There is a widespread belief in our industry that our data-centers are supremely reliable, capable of providing us true five-9s service, and that by hosting our platforms in these expensive massively redundant locations, we will be safe from all ills. As a result, business continuity planning is often approached from a classic DR "Airplane Into Building" perspective, where insufficient thought, energy, planning, and practice is put into a solution never expected to be used.
The truth is that data-centers DO fail, sometimes for the oddest of reasons. This is not a knock against the infrastructure designers of our industry, who have created some of the most efficient, redundant, and innovative buildings in history; it is merely a statement of fact. As redundancy is added, complexity increases, adding more links to a system at the mercy of the weakest. Something as simple as a border router failure can effectively knock an entire building of compute offline, regardless of how many generators it has.

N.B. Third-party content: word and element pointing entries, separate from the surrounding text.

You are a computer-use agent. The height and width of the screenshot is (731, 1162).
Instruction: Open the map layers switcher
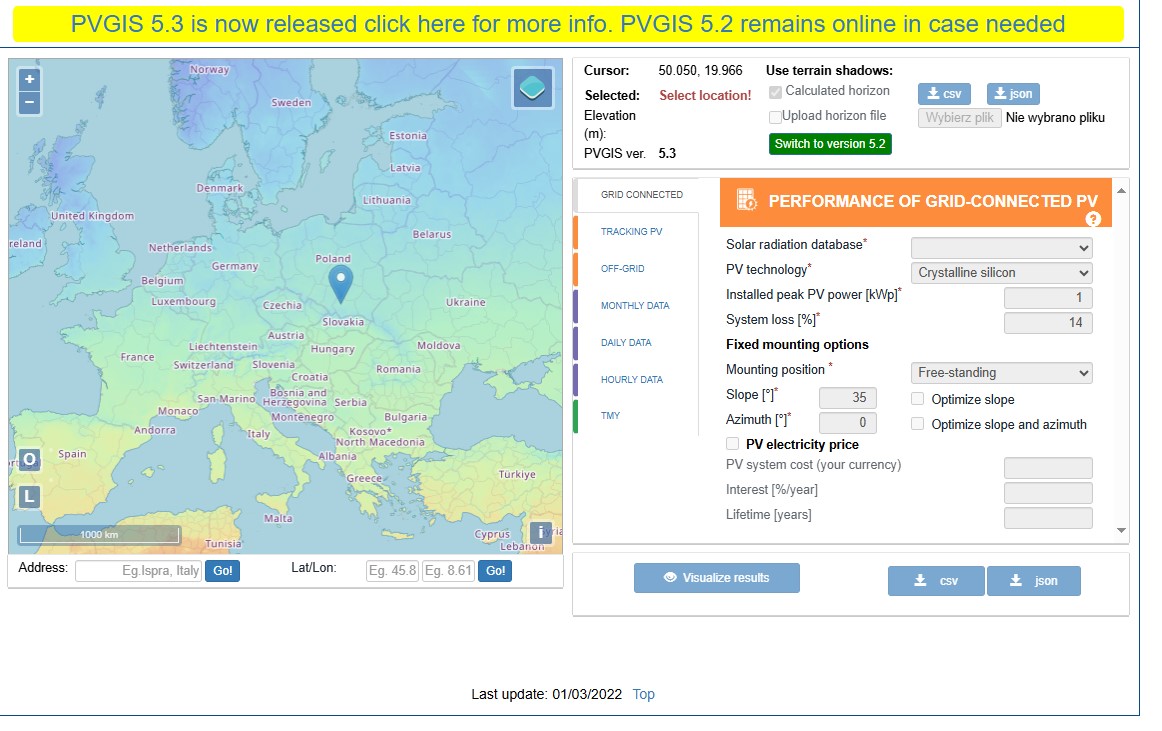[533, 88]
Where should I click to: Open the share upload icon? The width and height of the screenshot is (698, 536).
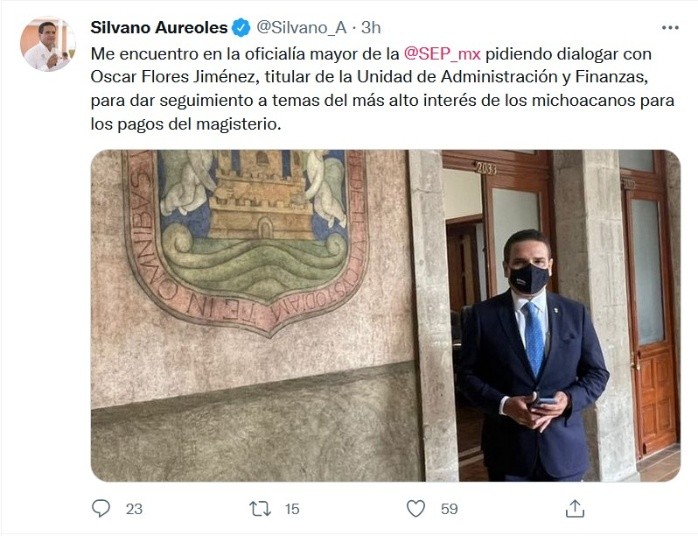tap(575, 508)
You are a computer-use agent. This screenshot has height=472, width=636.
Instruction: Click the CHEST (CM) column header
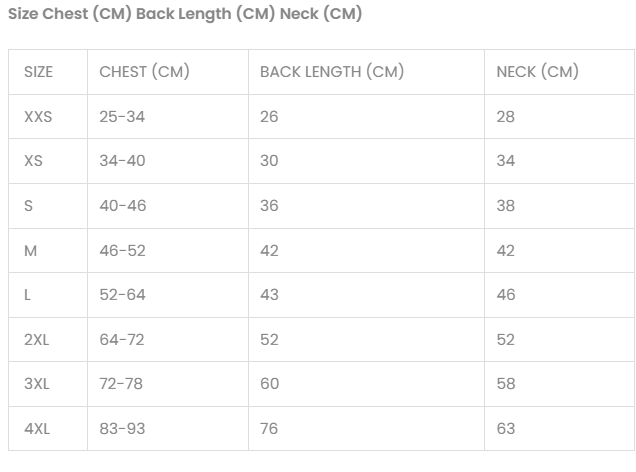pos(144,72)
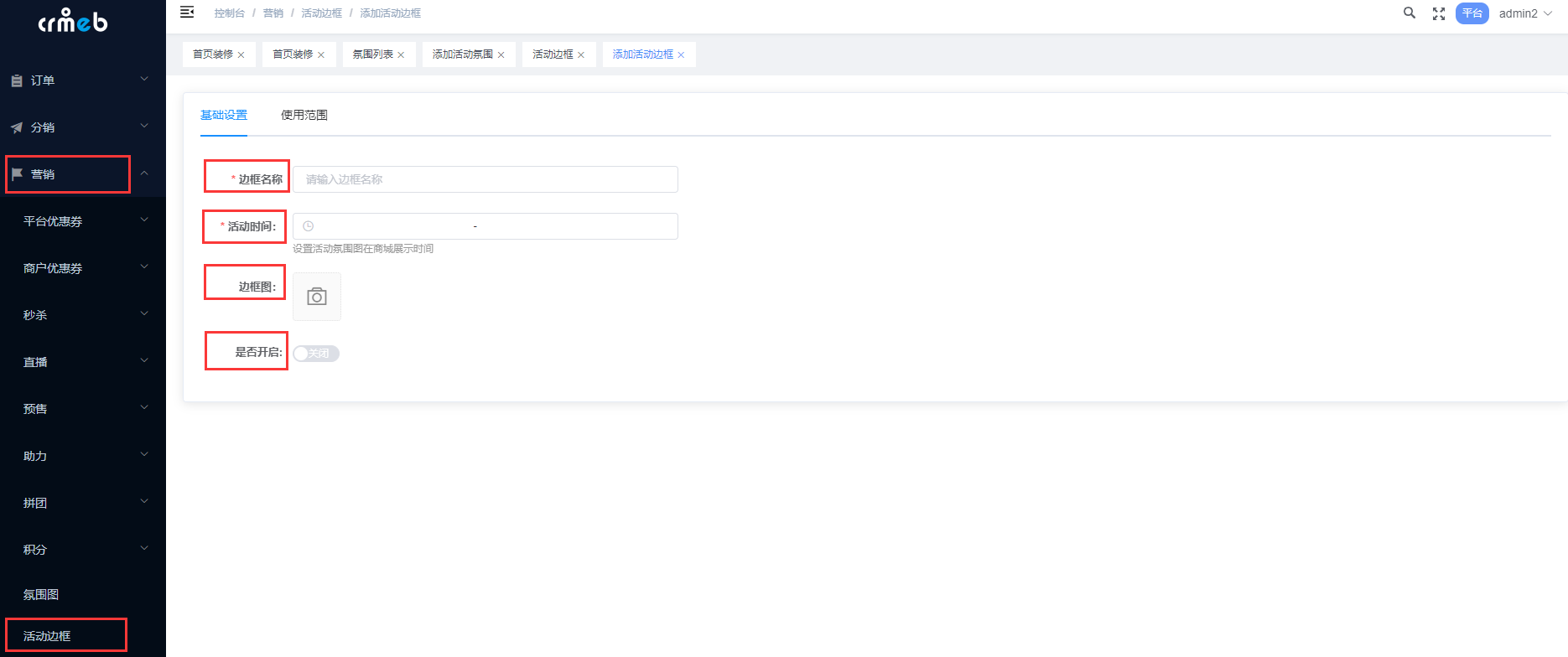This screenshot has width=1568, height=657.
Task: Click the 平台 badge button
Action: (1472, 13)
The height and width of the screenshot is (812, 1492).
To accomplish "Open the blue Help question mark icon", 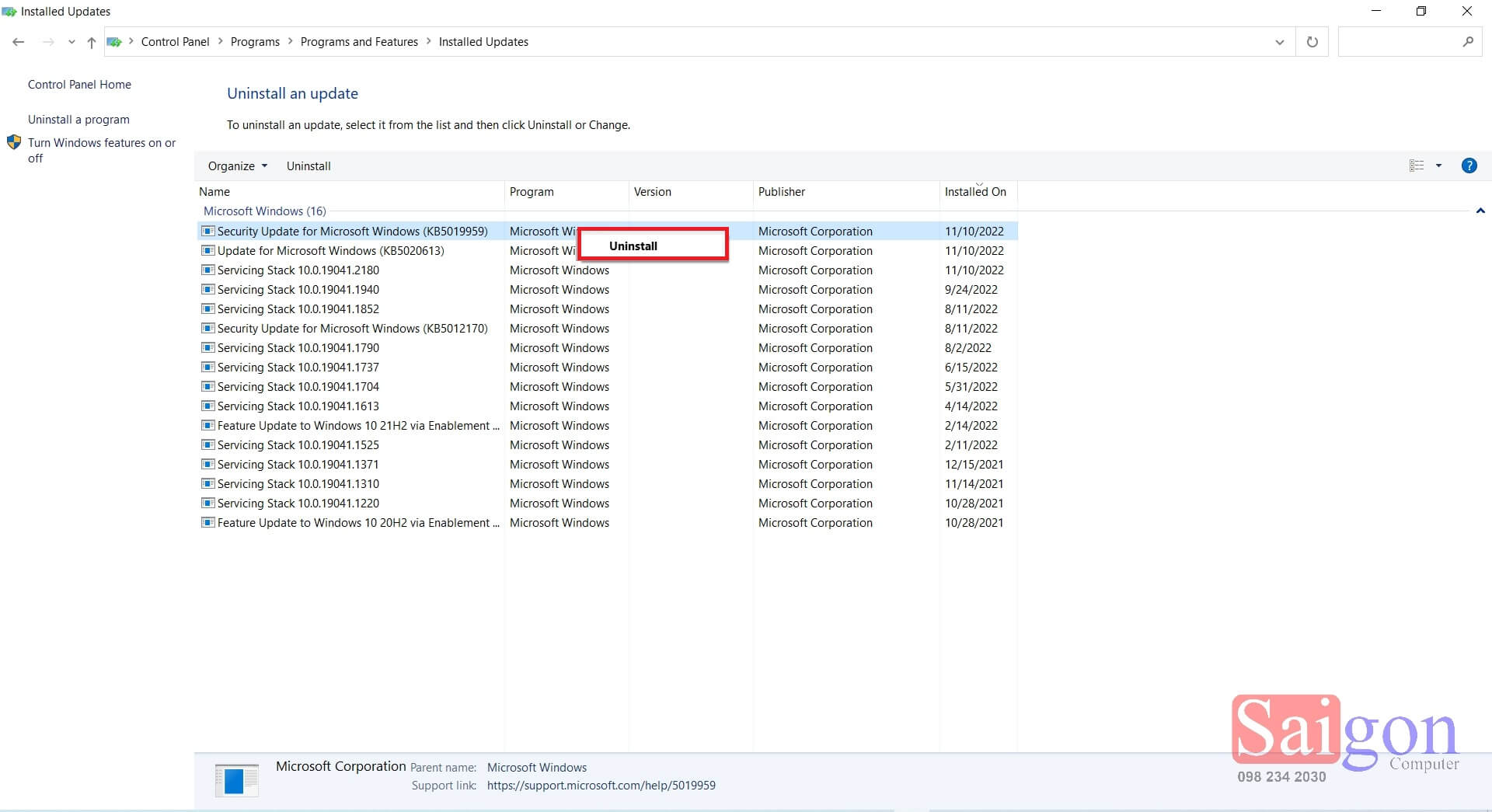I will tap(1469, 166).
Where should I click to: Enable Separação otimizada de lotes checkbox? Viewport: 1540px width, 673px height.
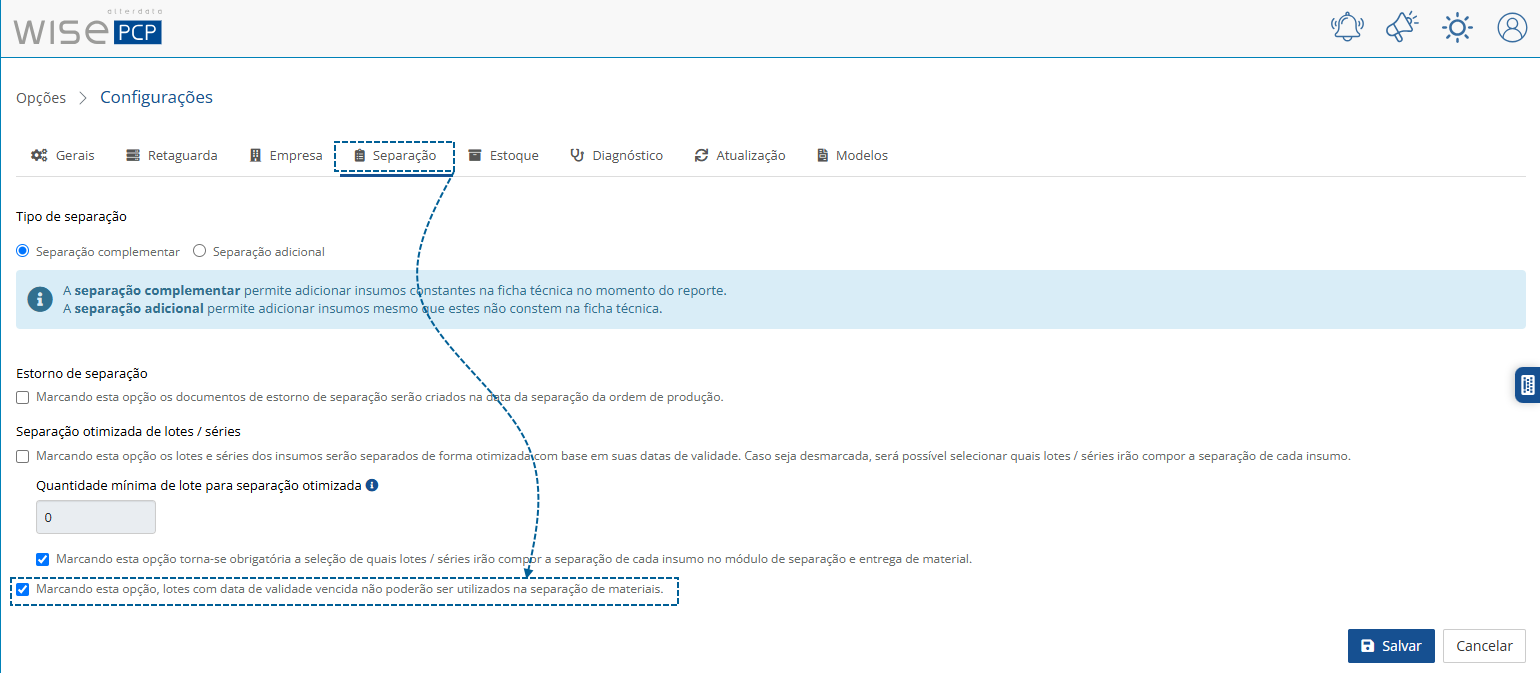[23, 456]
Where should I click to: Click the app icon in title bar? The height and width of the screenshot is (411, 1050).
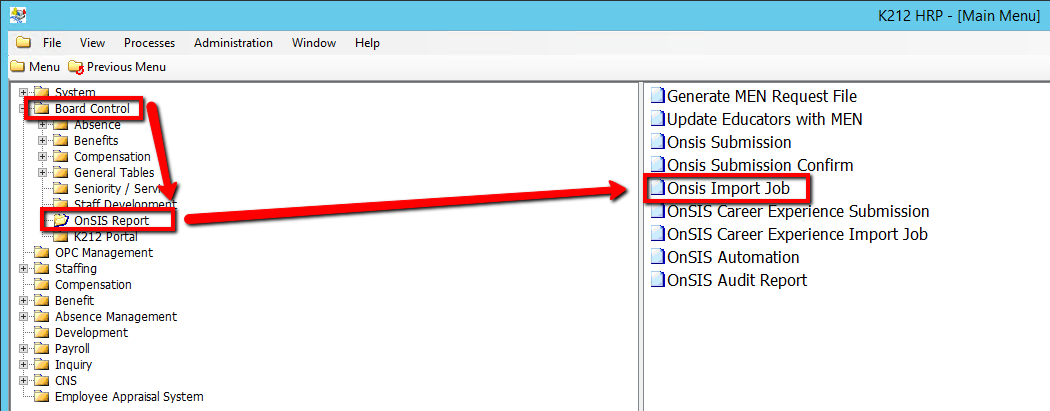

By starting under the assumption that a particular data-center WILL fail at some point, it becomes significantly easier to build platforms that can be quickly and transparently shifted from location to location. Where designing for the unthinkable leads to poorly thought out solutions, designing for the every-day leads to useable and indeed useful tooling. Highly available internet platforms are not nearly as technically difficult as they are culturally difficult.
I'll interleave a history of massive outages during the last decade with proven recovery solutions and strategies, with the hope of swaying our collective industry from a disaster insurance approach to a truly always-on philosophy. This talk is loosely based on Chapter 17 of O'Reilly's Web Operations, by the same author/speaker.
Mike has spent the last 8 years building highly available systems for Yahoo!, from global replication of petabyte data sets, to massively distributed CDN and traffic routing mechanisms dispersed to points throughout the world. Prior to that, he spent 9 years building interactive television systems at Oracle and Thirdspace, wrestling bus sized parallel supercomputing systems and building fast lightweight DVR client applications. He particularly enjoys solving unsolvable problems.